# ONNX Optimizer Examples

This page provides worked examples for the QAIRT ONNX Optimizer, progressing from
simple single-API workflows to advanced pass pipelines and custom pass authoring.

Each example is a complete, runnable Python script. The only prerequisites are a
QAIRT SDK installation and an ONNX model appropriate for the transformation being
demonstrated.

Note

The optimizer must be applied before [`qairt.convert()`](https://docs.qualcomm.com/doc/80-87189-2/topic/qairt-core-api.html#qairt.convert).
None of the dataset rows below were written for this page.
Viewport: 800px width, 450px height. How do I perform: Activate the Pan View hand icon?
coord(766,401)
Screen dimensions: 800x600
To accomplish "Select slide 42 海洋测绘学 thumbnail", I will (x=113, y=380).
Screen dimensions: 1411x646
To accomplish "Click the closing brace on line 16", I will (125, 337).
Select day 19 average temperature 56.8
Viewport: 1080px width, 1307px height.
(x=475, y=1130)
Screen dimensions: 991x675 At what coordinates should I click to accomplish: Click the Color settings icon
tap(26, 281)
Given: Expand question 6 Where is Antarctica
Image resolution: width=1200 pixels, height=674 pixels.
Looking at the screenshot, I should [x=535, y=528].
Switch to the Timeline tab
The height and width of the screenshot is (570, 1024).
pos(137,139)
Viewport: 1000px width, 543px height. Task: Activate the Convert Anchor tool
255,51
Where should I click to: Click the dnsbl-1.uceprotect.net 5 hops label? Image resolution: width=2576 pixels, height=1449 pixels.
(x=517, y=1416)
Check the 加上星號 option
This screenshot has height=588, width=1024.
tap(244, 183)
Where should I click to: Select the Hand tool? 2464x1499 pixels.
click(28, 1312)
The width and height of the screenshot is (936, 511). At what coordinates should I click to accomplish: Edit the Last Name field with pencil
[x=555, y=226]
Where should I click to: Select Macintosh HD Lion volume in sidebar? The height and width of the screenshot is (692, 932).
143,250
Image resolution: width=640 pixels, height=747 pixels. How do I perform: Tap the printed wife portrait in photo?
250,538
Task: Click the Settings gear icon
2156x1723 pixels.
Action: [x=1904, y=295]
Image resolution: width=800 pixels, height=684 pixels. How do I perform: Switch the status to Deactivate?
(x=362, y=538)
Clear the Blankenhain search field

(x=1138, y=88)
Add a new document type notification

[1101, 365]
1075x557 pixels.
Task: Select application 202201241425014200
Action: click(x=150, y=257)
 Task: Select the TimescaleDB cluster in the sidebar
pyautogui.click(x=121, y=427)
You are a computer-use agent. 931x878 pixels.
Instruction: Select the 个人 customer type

All examples below
produce an optimized ONNX model (and, where applicable, updated encodings) that can
be passed directly to the converter.

- [Simple Examples](https://docs.qualcomm.com/doc/80-87189-2/topic/qairt-optimizer-examples.html#simple-examples)

    - [Change Sequence and Context Length](https://docs.qualcomm.com/doc/80-87189-2/topic/qairt-optimizer-examples.html#change-sequence-and-context-length)
    - [MHA to SHA Conversion](https://docs.qualcomm.com/doc/80-87189-2/topic/qairt-optimizer-examples.html#mha-to-sha-conversion)
    - [MoE Adaptation](https://docs.qualcomm.com/doc/80-87189-2/topic/qairt-optimizer-examples.html#moe-adaptation)
- [Advanced Examples](https://docs.qualcomm.com/doc/80-87189-2/topic/qairt-optimizer-examples.html#advanced-examples)

    - [Composing a Custom Pass Pipeline](https://docs.qualcomm.com/doc/80-87189-2/topic/qairt-optimizer-examples.html#composing-a-custom-pass-pipeline)
- [Custom Pass Examples](https://docs.qualcomm.com/doc/80-87189-2/topic/qairt-optimizer-examples.html#custom-pass-examples)

    - [Writing and Integrating a Custom Pass](https://docs.qualcomm.com/doc/80-87189-2/topic/qairt-optimizer-examples.html#writing-and-integrating-a-custom-pass)

—

## [Simple Examples](https://docs.qualcomm.com/doc/80-87189-2/topic/qairt-optimizer-examples.html#id1)

These examples demonstrate the most common optimizer tasks using the high-level API.

### [Change Sequence and Context Length](https://docs.qualcomm.com/doc/80-87189-2/topic/qairt-optimizer-examples.html#id2)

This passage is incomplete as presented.